Merkels Äußerung, das Ergebnis bei der Thüringen-Wahl müsse rückgängig gemacht werden, bezeichnete Höcke als „Putsch“. Sein Landesverband habe daher Strafanzeige gegen die Bundeskanzlerin wegen Nötigung von Verfassungsorganen erstattet. Den Thüringer Linken-Chef Bodo Ramelow habe er als „den Schmuselinken“ bezeichnet.

Seit die AfD im Thüringer Landtag den FDP-Politiker Thomas Kemmerich mit zum Ministerpräsidenten wählte, ist Höckes Ansehen zumindest unter den Pegida-Anhängern nochmals gestiegen. Er bedauere, dass sich Kemmerich so von ihm distanziert habe, sagte Höcke der Frankfurter Allgemeine zufolge. „Wenn er mich mal kennenlernen würde, würde er sich nicht als Anti-Höcke bezeichnen.“

Höcke habe die „wenigen Vernünftigen“ in der CDU eingeladen, sich in „der richtigen Partei“ zu engagieren.

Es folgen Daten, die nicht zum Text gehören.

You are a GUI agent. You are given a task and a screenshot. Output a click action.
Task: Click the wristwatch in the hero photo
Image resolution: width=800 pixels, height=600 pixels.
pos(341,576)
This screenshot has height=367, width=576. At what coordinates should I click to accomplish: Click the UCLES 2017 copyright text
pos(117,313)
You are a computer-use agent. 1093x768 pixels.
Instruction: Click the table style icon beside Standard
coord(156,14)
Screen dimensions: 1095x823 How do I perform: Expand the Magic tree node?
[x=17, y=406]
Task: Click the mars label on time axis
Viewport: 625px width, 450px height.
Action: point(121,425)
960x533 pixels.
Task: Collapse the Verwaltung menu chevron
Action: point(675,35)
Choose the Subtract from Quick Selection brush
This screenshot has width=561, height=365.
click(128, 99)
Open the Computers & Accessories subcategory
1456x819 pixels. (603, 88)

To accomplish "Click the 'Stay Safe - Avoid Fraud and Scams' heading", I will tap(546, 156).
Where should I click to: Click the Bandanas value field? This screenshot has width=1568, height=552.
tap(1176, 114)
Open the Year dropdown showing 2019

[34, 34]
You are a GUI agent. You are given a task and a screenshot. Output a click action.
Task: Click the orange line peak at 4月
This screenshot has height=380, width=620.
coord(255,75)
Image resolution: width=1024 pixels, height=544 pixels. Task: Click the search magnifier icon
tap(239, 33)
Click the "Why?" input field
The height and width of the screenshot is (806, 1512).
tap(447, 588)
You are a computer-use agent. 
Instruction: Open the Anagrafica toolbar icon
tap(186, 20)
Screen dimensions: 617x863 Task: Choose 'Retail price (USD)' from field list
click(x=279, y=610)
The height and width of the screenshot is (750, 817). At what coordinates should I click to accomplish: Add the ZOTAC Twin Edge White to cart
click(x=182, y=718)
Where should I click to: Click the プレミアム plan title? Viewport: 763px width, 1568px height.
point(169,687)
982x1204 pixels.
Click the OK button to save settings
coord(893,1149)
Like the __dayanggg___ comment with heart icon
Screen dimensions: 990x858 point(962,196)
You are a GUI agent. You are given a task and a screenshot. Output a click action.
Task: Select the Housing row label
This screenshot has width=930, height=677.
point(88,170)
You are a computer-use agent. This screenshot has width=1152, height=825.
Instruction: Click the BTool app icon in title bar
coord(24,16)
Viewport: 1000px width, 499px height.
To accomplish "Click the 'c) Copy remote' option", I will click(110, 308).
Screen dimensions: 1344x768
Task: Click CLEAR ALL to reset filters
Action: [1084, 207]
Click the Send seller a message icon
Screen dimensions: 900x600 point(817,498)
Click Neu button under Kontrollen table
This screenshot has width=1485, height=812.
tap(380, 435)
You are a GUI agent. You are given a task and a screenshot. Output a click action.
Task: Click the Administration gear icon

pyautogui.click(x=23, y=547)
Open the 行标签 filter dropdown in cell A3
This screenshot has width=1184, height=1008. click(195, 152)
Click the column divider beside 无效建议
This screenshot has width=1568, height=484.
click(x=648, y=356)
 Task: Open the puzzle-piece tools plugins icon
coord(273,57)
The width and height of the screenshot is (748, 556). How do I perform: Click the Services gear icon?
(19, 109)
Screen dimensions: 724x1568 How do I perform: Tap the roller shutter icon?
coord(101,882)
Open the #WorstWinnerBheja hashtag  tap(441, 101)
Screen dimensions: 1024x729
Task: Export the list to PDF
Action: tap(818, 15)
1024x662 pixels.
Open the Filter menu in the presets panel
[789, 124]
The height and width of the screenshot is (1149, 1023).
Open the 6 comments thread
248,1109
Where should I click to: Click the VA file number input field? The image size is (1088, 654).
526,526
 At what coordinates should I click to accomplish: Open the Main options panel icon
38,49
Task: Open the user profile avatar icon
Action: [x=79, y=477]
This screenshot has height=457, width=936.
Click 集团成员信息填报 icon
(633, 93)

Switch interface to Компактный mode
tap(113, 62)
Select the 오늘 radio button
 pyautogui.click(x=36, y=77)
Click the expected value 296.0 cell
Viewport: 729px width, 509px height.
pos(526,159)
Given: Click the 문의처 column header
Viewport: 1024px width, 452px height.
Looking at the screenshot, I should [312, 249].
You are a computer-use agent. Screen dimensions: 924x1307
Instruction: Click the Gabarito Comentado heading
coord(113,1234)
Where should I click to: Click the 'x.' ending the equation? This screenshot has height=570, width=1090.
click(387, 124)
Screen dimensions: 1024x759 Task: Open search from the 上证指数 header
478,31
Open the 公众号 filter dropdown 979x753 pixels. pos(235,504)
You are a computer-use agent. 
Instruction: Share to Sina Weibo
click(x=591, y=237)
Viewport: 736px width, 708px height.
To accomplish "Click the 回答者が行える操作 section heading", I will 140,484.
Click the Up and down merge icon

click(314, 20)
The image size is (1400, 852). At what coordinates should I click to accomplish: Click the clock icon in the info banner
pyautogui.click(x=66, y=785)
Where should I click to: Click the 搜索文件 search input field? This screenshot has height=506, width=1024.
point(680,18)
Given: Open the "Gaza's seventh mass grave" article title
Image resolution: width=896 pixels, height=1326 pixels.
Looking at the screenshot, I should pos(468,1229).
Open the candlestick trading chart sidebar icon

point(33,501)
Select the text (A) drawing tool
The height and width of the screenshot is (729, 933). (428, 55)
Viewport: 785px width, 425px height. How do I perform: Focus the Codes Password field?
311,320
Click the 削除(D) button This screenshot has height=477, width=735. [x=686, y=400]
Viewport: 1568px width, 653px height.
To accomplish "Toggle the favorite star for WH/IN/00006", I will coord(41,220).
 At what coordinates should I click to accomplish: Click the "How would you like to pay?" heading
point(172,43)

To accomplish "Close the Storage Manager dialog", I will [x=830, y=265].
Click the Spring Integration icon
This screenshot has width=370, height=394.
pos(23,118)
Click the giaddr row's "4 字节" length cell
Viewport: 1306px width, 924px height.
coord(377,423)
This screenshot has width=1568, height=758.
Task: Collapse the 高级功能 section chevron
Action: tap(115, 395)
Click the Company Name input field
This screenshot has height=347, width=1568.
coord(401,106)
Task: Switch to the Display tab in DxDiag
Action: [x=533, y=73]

Die AfD und Pegida - eine alte Liaison

Höcke hat immer wieder deutlich gemacht, dass er die ausländerfeindliche Pegida-Bewegung schätzt. 2016 sagte er der dpa zufolge in einer Parteitagsrede: „Ohne sie wäre die AfD nicht, wo sie ist. Ich sage danke.“

So habe er sich seit Jahren gern mit der Pegida-Führung um Lutz Bachmann gezeigt, stand schon als Redner auf der Bühne. Auch an diesem Montagabend habe man sich freundschaftlich begrüßt. Während Höckes Auftritt musste Bachmann allerdings die Bühne auf dem Neumarkt an der Frauenkirche verlassen. Höckes Bedingung für einen Auftritt beim 200. Pegida-Aufmarsch war es, dass es keine gemeinsamen Fotos von ihm und Bachmann geben dürfe.

Ebenfalls anwesend am Montagabend waren der brandenburgische AfD-Landeschef Andreas Kalbitz und Sachsens AfD-Chef Jörg Urban, der zuvor explizit für den Auftritt Höckes bei Pegida geworben hatte.

Die AfD versucht zu der islam- und ausländerfeindlichen Straßenveranstaltung in Dresden auf Distanz zu gehen, ohne jedoch den offenen Bruch zu wagen. So gelte der „Berliner Zeitung“ zufolge seit 2016 zwar der Beschluss, dass AfD-Mitglieder nicht mit Parteisymbolen bei Pegida-Veranstaltungen auftreten sollen. Redeauftritte von Parteimitgliedern seien allerdings nicht verboten, sie werden von der Partei lediglich abgelehnt.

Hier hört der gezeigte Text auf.